NEW TO BLU-RAY! Writer/director Meir Zarchi’s I Spit On Your Grave is the grindhouse era’s Gone With The Wind. This rape-revenge epic was initially a flop when released in 1978 as Day of the Woman. However, it became a smash in 1980 when distributor Jerry Gross re-titled it and marketed it as a horror picture. It played the flea palaces of Times Square as well as several other inner-city theaters for years, gaining the reputation as dangerous. Fangoria magazine, which exposed the world to the most violent movies of the 20th century, refused to write anything about it for six years.
Roger Ebert campaigned against I Spit On Your Grave vigorously. His scathing 1980 review seems to be more about the grindhouse audience watching the film rather than the actual product. He went on about how the creatures around him were cheering on the rapists, echoing the previous concerns censors had about A Clockwork Orange and its effect on potentially deranged viewers and the acts it would inspire. Ebert does mention a woman in the back of the theater shouting “Right on, Sister!” when the victim unleashes revenge. He wondered what this woman would have said about the first hour of onscreen rape. I suspect if he had deemed to speak to that woman, she would’ve told him how accurately Zarchi presents the ugly reality of rape in a way nothing had before.

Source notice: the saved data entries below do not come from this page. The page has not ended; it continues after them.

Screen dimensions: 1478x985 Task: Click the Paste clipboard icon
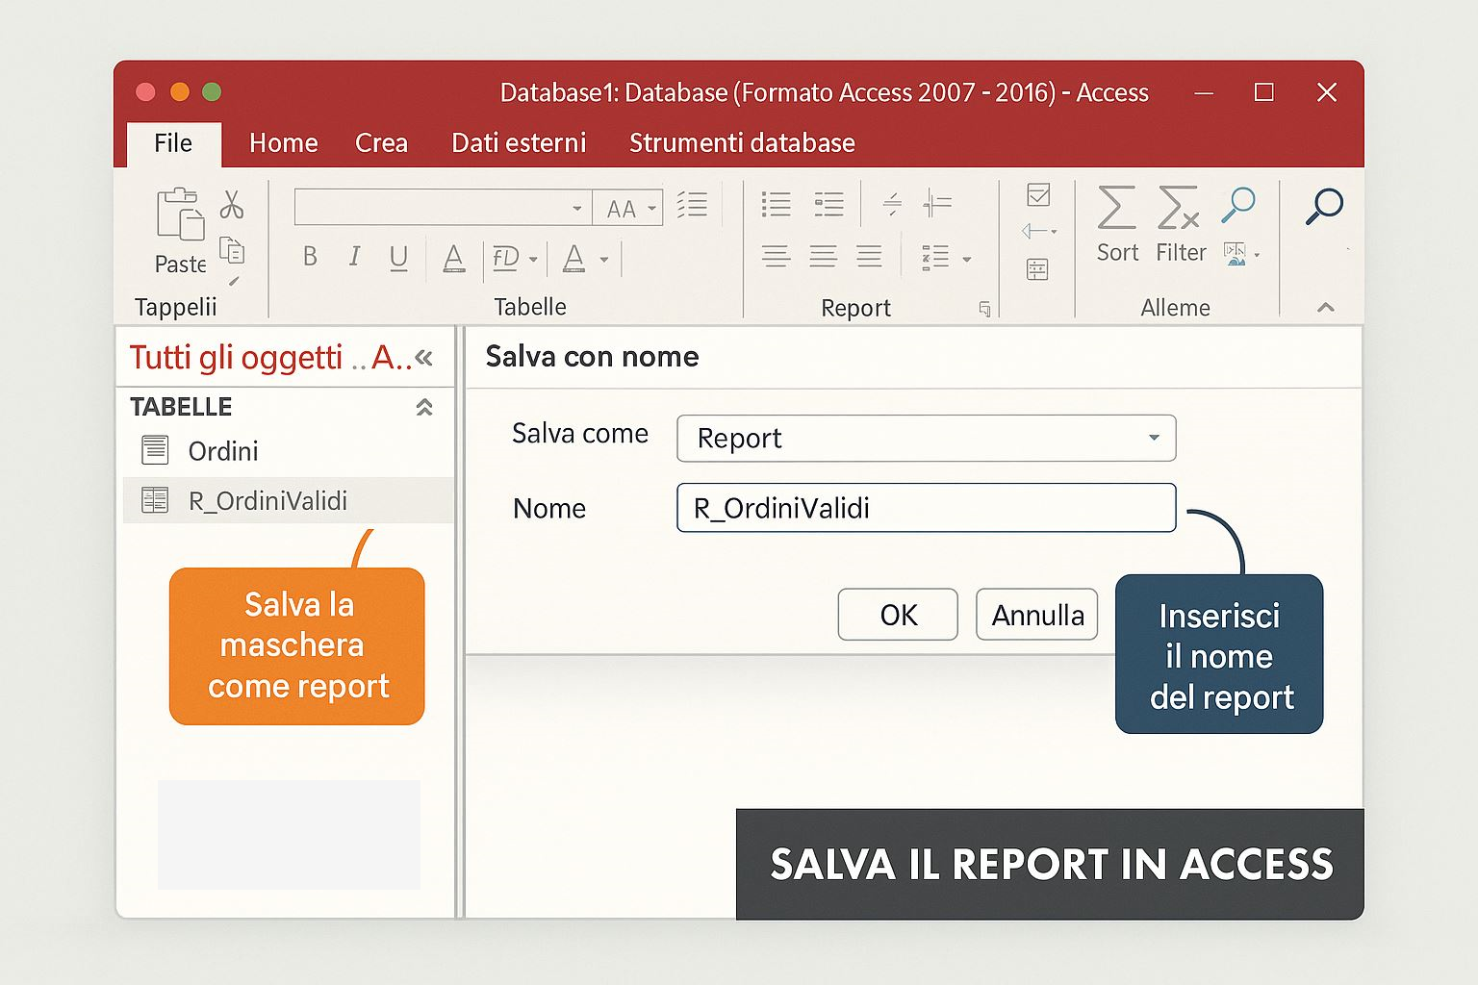pyautogui.click(x=180, y=214)
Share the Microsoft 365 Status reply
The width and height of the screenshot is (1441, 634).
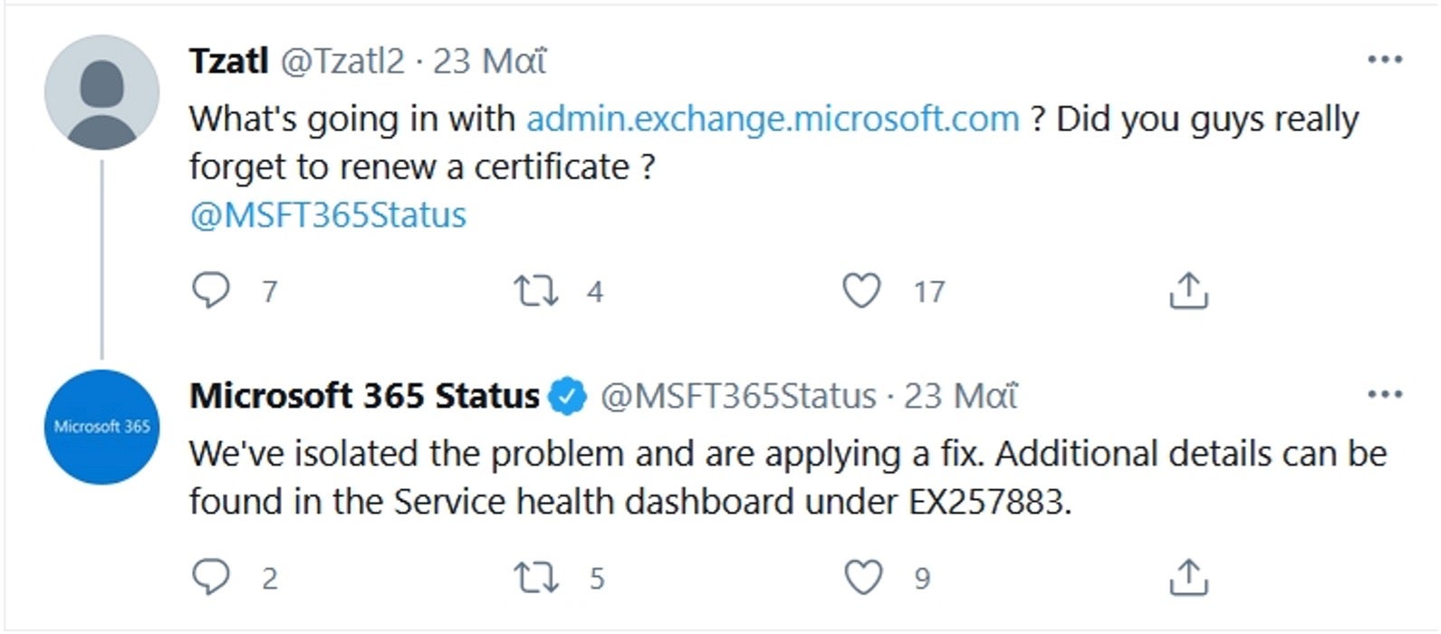click(1188, 577)
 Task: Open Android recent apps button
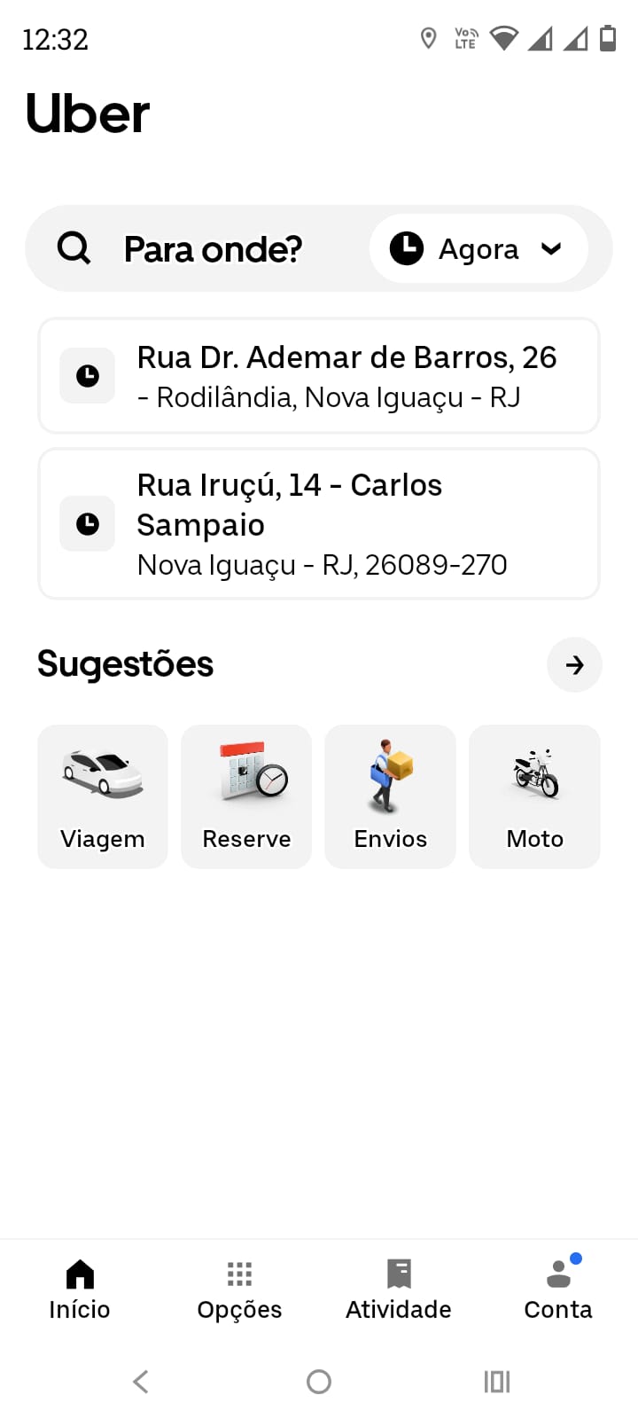pos(496,1382)
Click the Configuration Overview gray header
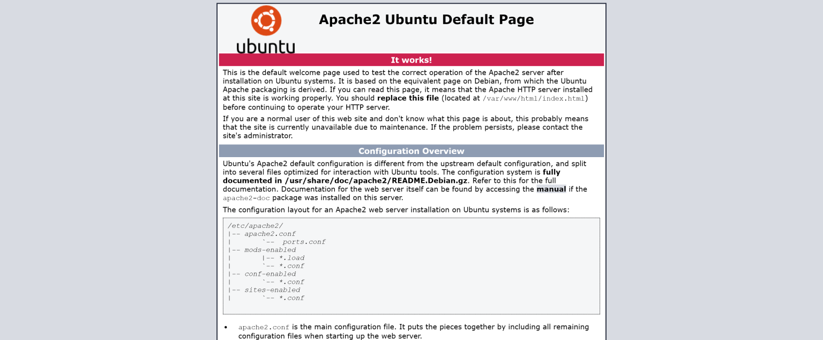823x340 pixels. (x=411, y=151)
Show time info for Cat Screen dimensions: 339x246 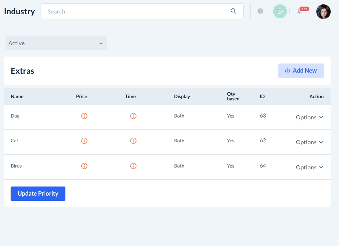(x=133, y=141)
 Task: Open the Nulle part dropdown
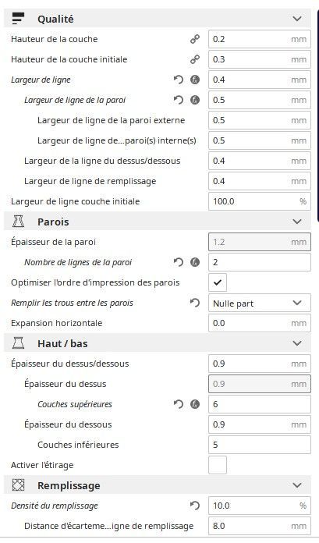(260, 303)
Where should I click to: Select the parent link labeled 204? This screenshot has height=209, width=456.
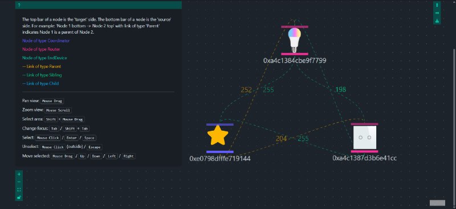281,139
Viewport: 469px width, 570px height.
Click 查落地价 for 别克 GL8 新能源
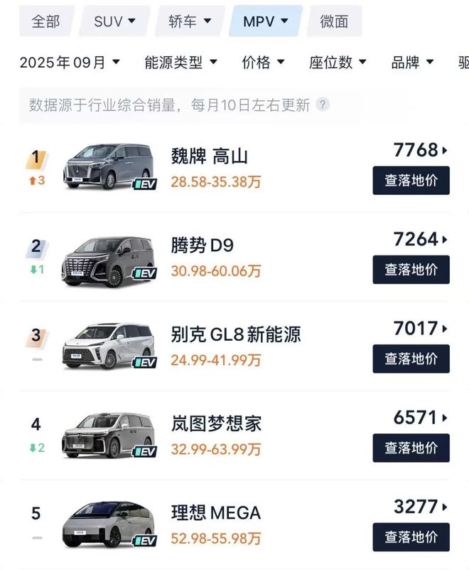[410, 358]

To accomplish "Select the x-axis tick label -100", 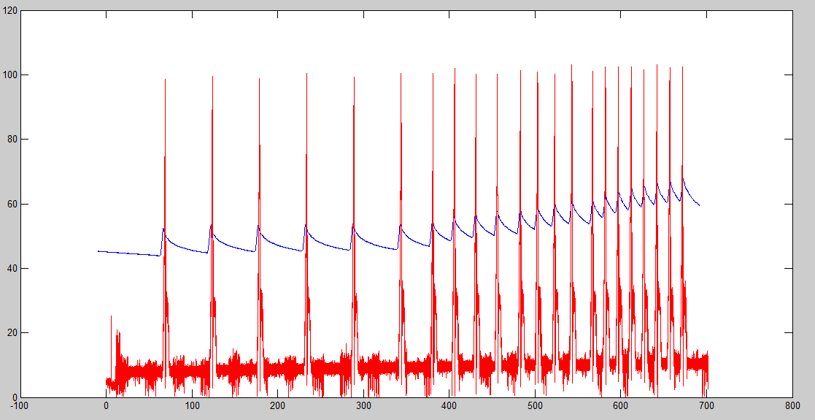I will (x=20, y=405).
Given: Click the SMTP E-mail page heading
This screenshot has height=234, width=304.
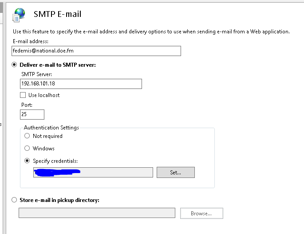Looking at the screenshot, I should 57,14.
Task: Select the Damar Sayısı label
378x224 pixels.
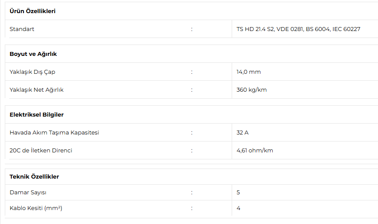Action: pyautogui.click(x=28, y=193)
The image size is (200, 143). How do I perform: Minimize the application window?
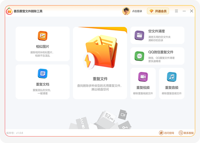pyautogui.click(x=184, y=11)

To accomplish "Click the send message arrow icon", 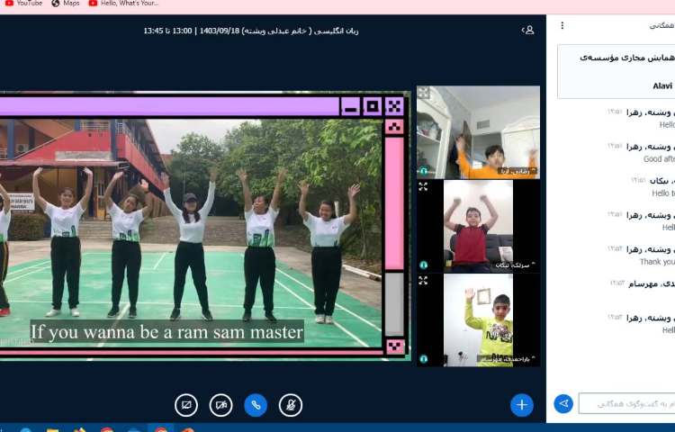I will [563, 404].
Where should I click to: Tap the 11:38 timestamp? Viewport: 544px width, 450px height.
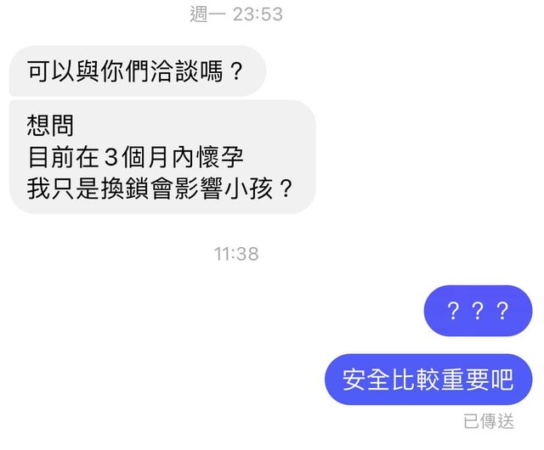(236, 254)
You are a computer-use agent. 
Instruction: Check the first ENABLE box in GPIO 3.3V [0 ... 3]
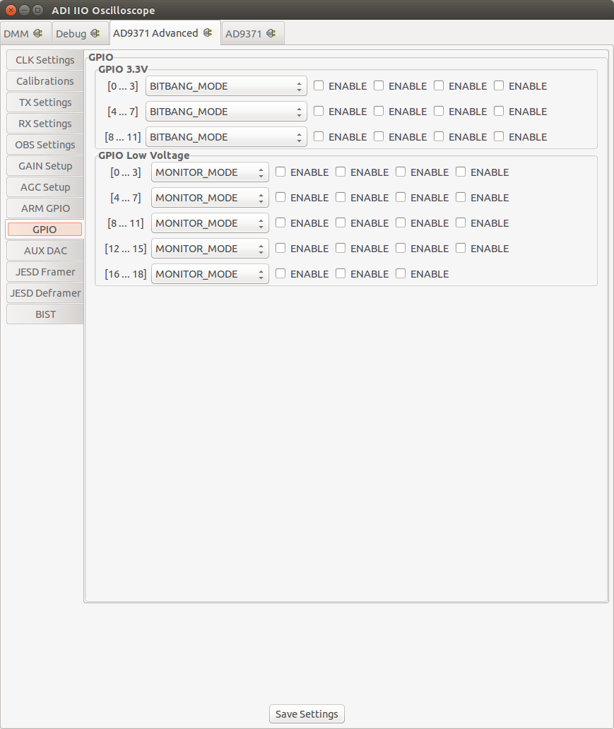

“Jennifer hunts down each of her rapists and kills them in horrible ways, as no jury would convict her.”
The plot follows Jennifer (Camille Keaton), a writer from New York who has rented a house by the lake in the woods to write her novel for the summer. Groceries are delivered by a local developmentally challenged man, Matthew (Richard Pace), whom she befriends. Matthew talks about his crush on Jennifer to his fishing buddies Johnny (Eron Tabor), Stanley (Anthony Nichols), and Andy (Gunter Kleemann). Knowing child-like Matthew is a virgin, his friends harass and corner Jennifer under the pretense they’re helping Matthew have his first experience with a woman.
They gang-rape Jennifer repeatedly while beating her to a pulp, eventually goading Matthew to join in. They leave her in the house a broken mound and give Matthew a knife to go back in and finish her off. Matthew pretends to go through with it but leaves the woman alive. She allows herself a couple of weeks to heal and goes to a church to ask God for forgiveness for what she is about to do. She then does what it says on the poster: Jennifer hunts down each of her rapists and kills them in horrible ways, as no jury would convict her.
"…the film's most notable feature, the cathartic castration of the male member."